Now our Californian came home but little richer than when he left. He had saved, however, and had been lucky on his last voyage. He stayed about his island home and saw the last ship sail away, the last schooner come in with a humpback and cut it up alongside the wharf. He saw the houses of his town taken down in “bays” and sold “off.” He saw the ways, where several ships had been built, crumble away under the insidious boring of the “worm,” and he saw a new race come in with the bluefish, and swarm over his island, as was prophesied in the old Indian tradition,— for, said they, after the blue-fish had come, stayed for a time, and then disappeared, “when they come again, there will come with them a new race;” and with them indeed came the “stranger,” the suspected, the “off-islander,” the tolerated summer visitor.
The strength of these old men was remarkable. Those who lived through such lives as theirs were truly survivals of the fittest. He, with a brother octogenarian, two years his senior, each year had at least one “cruise a-fishin’. ” Alone they sailed, anchored, and fished. Did they talk of the past ? — the aged recognize no future, and the present to them is dim. Did the one tell of his eight voyages around the world, with his wife as a companion for forty years; of his sea life, and of his children’s birthplaces on Pitcairn’s, at Samoa, and at Norfolk Island ? Did he tell him how, when the boats were all out after whales, he launched, with the ship-keeper’s help, the spare boat and struck and killed his last whale when he had passed the sixtieth yearstone of his long life ? This I cannot say; but once they did lose a borrowed anchor and felt so badly about it — not the anchor, but the unseamanship of it — that they went the next day to find it.

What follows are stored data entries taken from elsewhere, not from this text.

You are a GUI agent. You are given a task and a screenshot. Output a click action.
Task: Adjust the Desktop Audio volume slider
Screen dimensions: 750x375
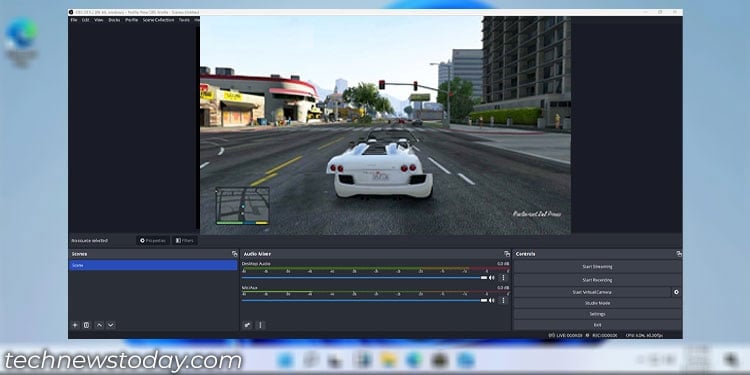click(364, 277)
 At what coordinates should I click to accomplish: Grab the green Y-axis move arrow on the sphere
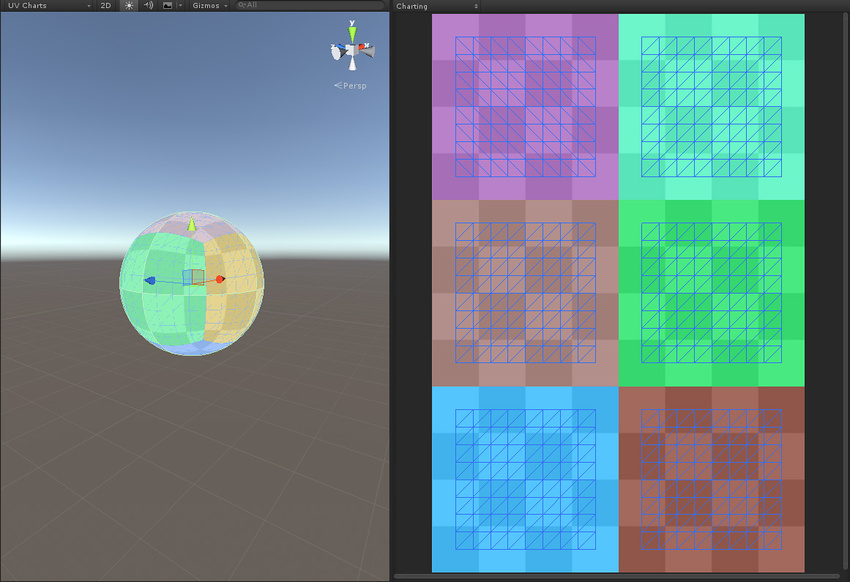tap(191, 226)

Each of these old men — the one eightytwo, the other eighty-four—took a dory and rowed a mile or two. They got the ranges, which they had instinctively taken, dragged about for an hour or more, with two bricks and a piece of trawl line between them, hooked it up, brought it back, and threw it into the sail-boat with the remark, “ Sorry we kept it so long.”

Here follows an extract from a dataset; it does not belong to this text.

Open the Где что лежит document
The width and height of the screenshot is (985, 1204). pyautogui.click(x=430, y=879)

My friend passed away as quietly as did the great industry with which he was so closely associated. The first sign was a willingness to rest, —something which his long active life had never known. He then knew and said that he had “signed on for his last voyage.” His last words were, “I’m all clear now,” showing that he knew that crooked channels and treacherous shoals were behind him, and that he was now rolling away steadily over the blue curve of the sea, as his ship had so often done, and would soon slip over the horizon into the great unknown.